Electromagnetic simulations of the antenna system

FEA was used for electromagnetic simulations to determine the magnetic field distribution around the reader antennas at 13.56 MHz. The simulations used the commercial software ANSYS HFSS, in which tetrahedron elements were used in the solution with adaptive meshing convergence. An adaptive mesh convergence condition and a spherical radiation boundary (radius of 1000 mm) were adopted to ensure computational accuracy. The default material properties included in the HFSS material library were used in the simulation.

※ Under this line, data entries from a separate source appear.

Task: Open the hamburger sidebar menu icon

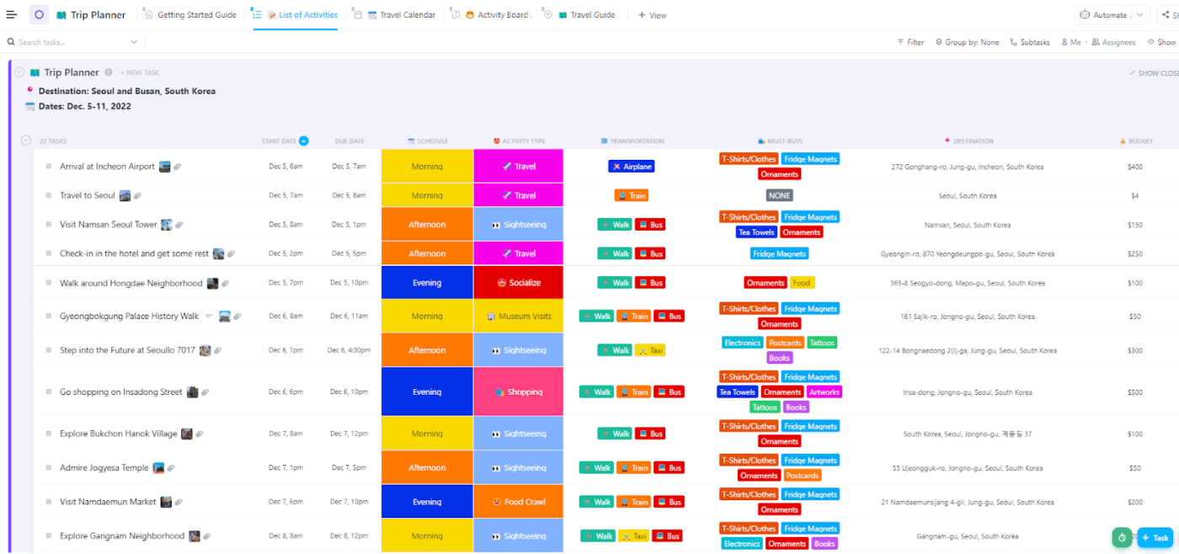Action: [11, 14]
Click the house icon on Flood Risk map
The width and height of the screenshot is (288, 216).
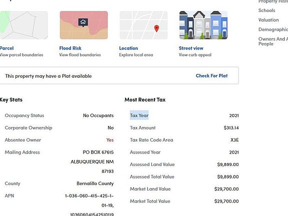tap(83, 23)
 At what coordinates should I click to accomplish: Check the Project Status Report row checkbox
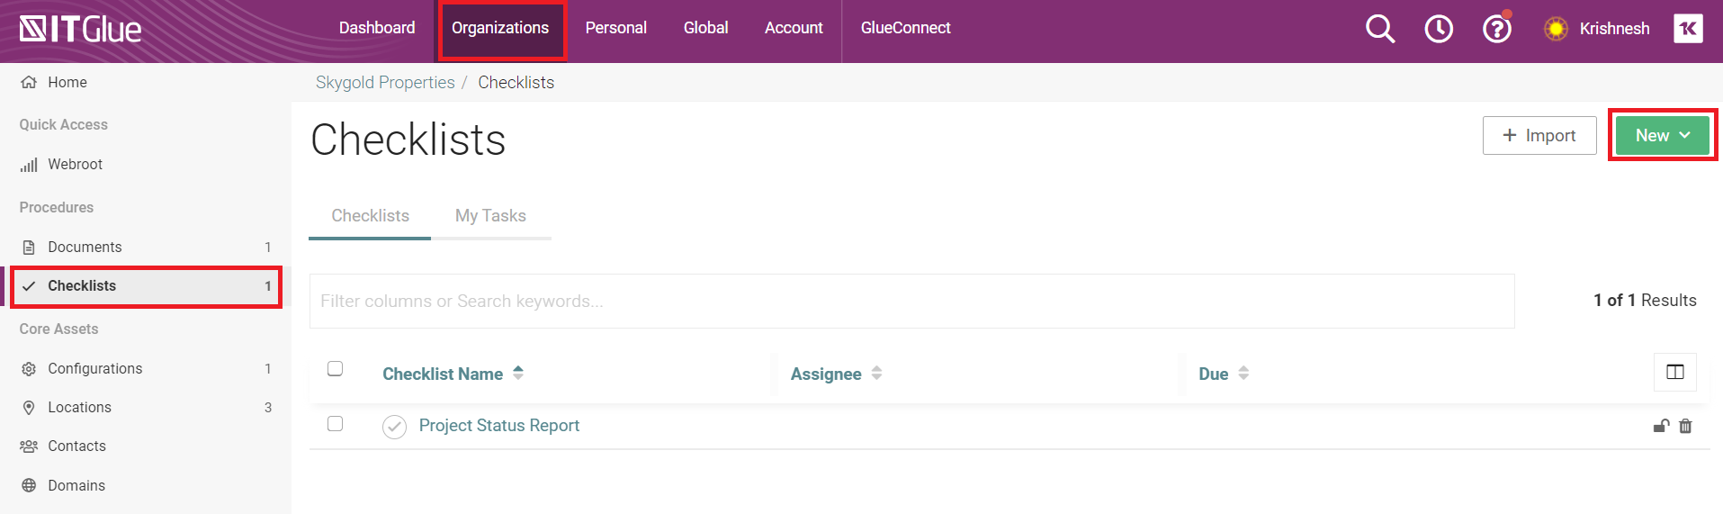pos(336,424)

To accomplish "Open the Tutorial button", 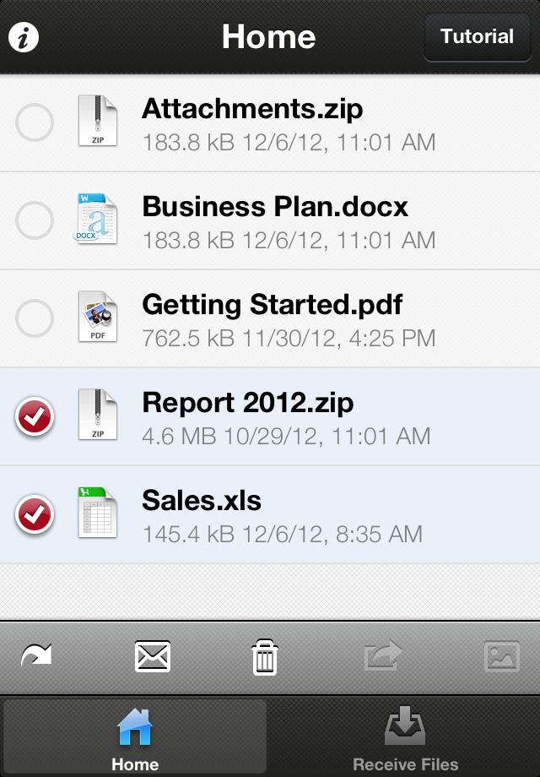I will coord(477,36).
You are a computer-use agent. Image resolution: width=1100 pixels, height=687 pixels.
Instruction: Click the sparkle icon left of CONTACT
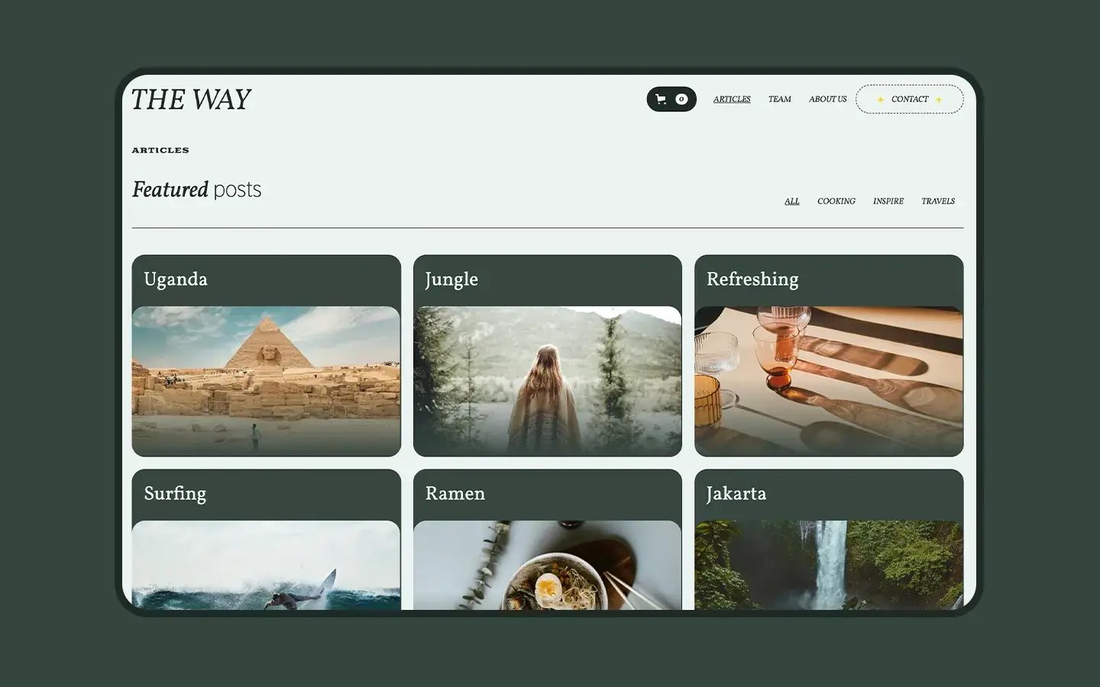880,99
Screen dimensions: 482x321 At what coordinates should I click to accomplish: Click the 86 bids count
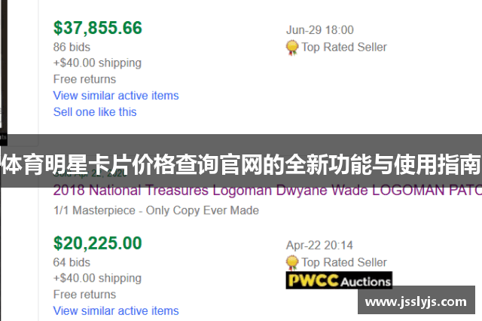(72, 47)
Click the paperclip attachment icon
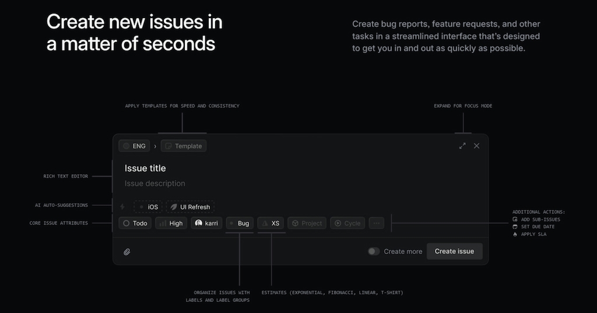Image resolution: width=597 pixels, height=313 pixels. tap(127, 252)
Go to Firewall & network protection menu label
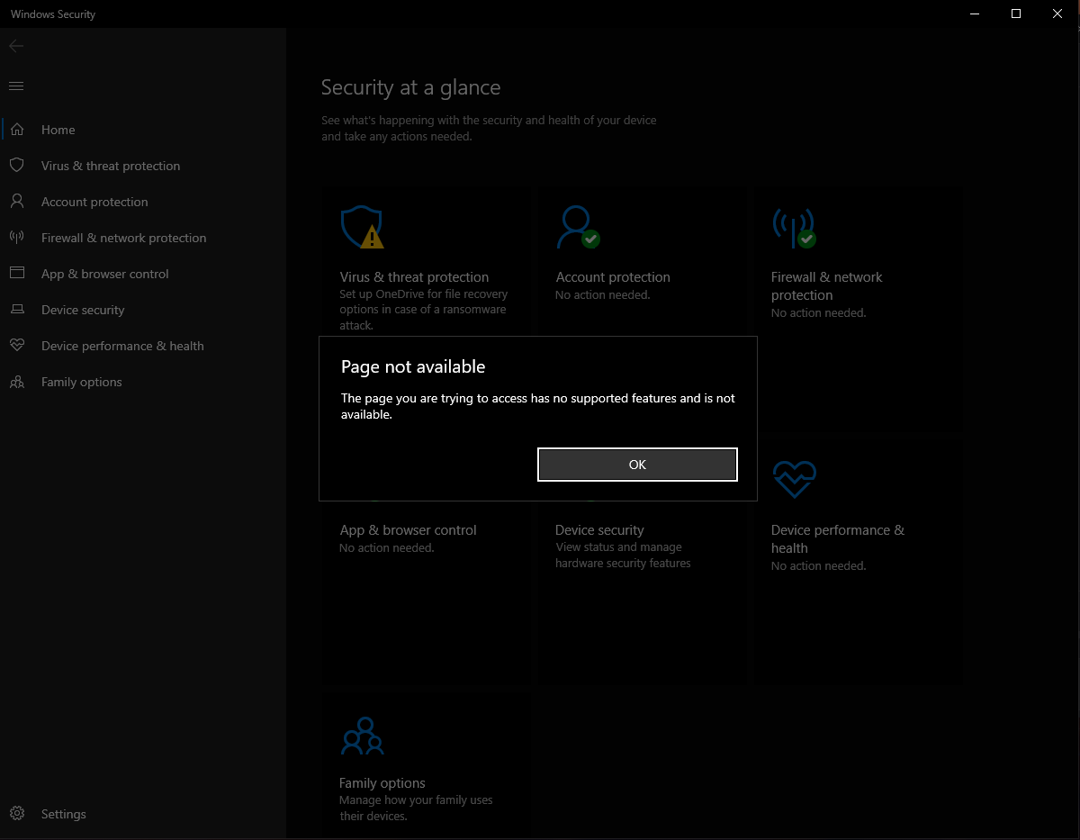1080x840 pixels. point(123,238)
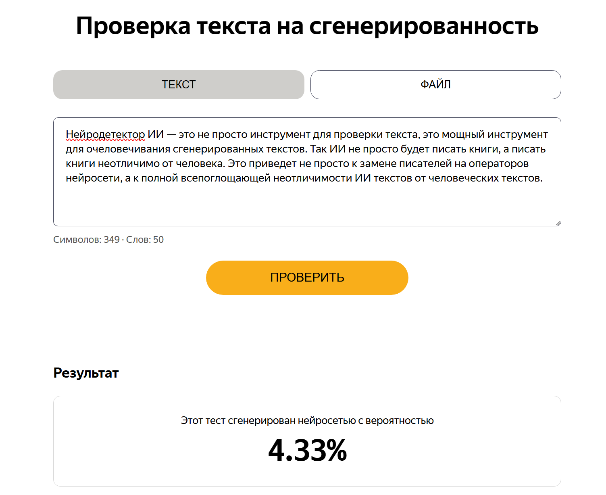Click the Результат section heading

point(86,373)
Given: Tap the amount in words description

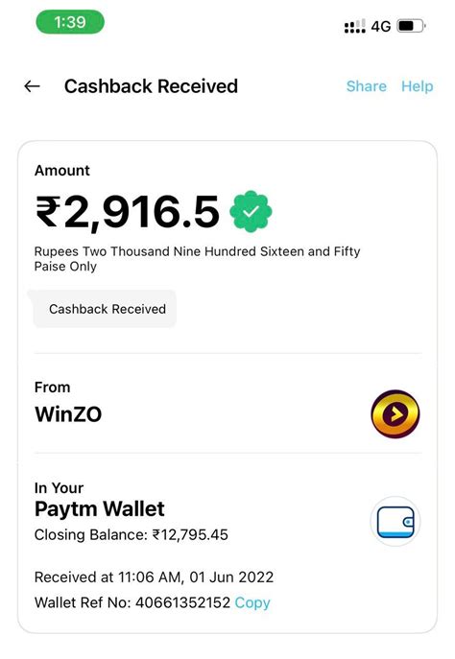Looking at the screenshot, I should [197, 259].
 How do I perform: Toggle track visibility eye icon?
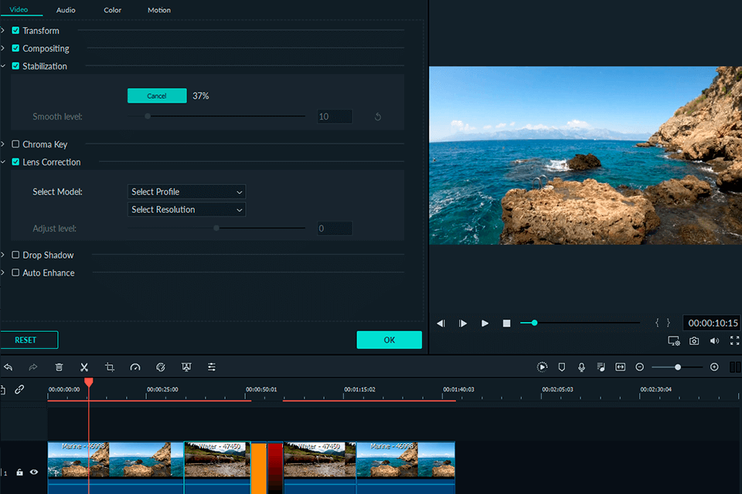pos(34,472)
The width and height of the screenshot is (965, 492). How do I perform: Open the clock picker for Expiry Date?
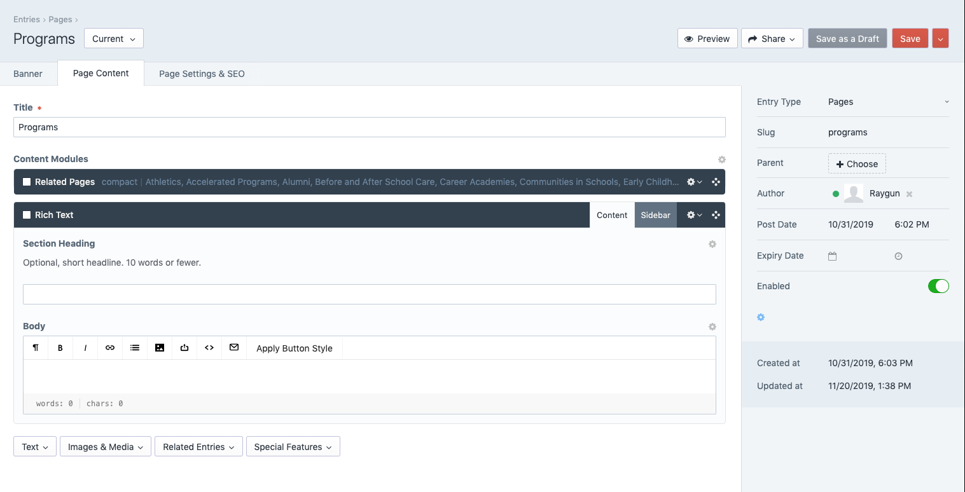pos(898,256)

Clinical trial protocol with hospitalized patients

The clinical study received an institutional review board (IRB) approval (2007 021 093) from Pusan National University Hospital. Volunteers that were recruited from the population of the study site (Kimhae Hansol Rehabilitation & Convalescent Hospital) joined the clinical trial after understanding the contents of the study and signing consent forms. The volunteers were classified into a healthy subject, a hemiplegic patient and a tetraplegic patient according to their symptoms in terms of disorder of perception or paralysis. The volunteers under the age of 18 or those with pressure injuries were excluded from the trials by considering the medical records of the volunteers, including age, gender, height, weight, body mass index (BMI), Braden scale score, presence of comorbidities such as hypertension and diabetes, paralysis, serum albumin level, and hemoglobin A1c level (normal: below 6.5%). The clinical trials began with cleaning the mounting locations of each subject by gently rubbing with alcohol wipes. Continuous measurements of pressure and temperature at skin interfaces against postural changes were evaluated on mounting locations of the patients prone to develop pressure injuries. The postural change of patients was captured with an infrared camera (Fortric 226, Fortric). All data recording occurred at 0.5–1 Hz (10–20 Hz for each sensor). Post-processing enabled data classification and visualization. After removing the sensors, skin condition at each mounting location was visually checked in consultation with doctors to identify any skin abnormalities. Also, feedback from patients and healthy subjects involved in trials is important in assessing acceptance and ease of use. After the clinical trials, doctors provided patients with a survey, the results of which appear in Supplementary Figs. 2832.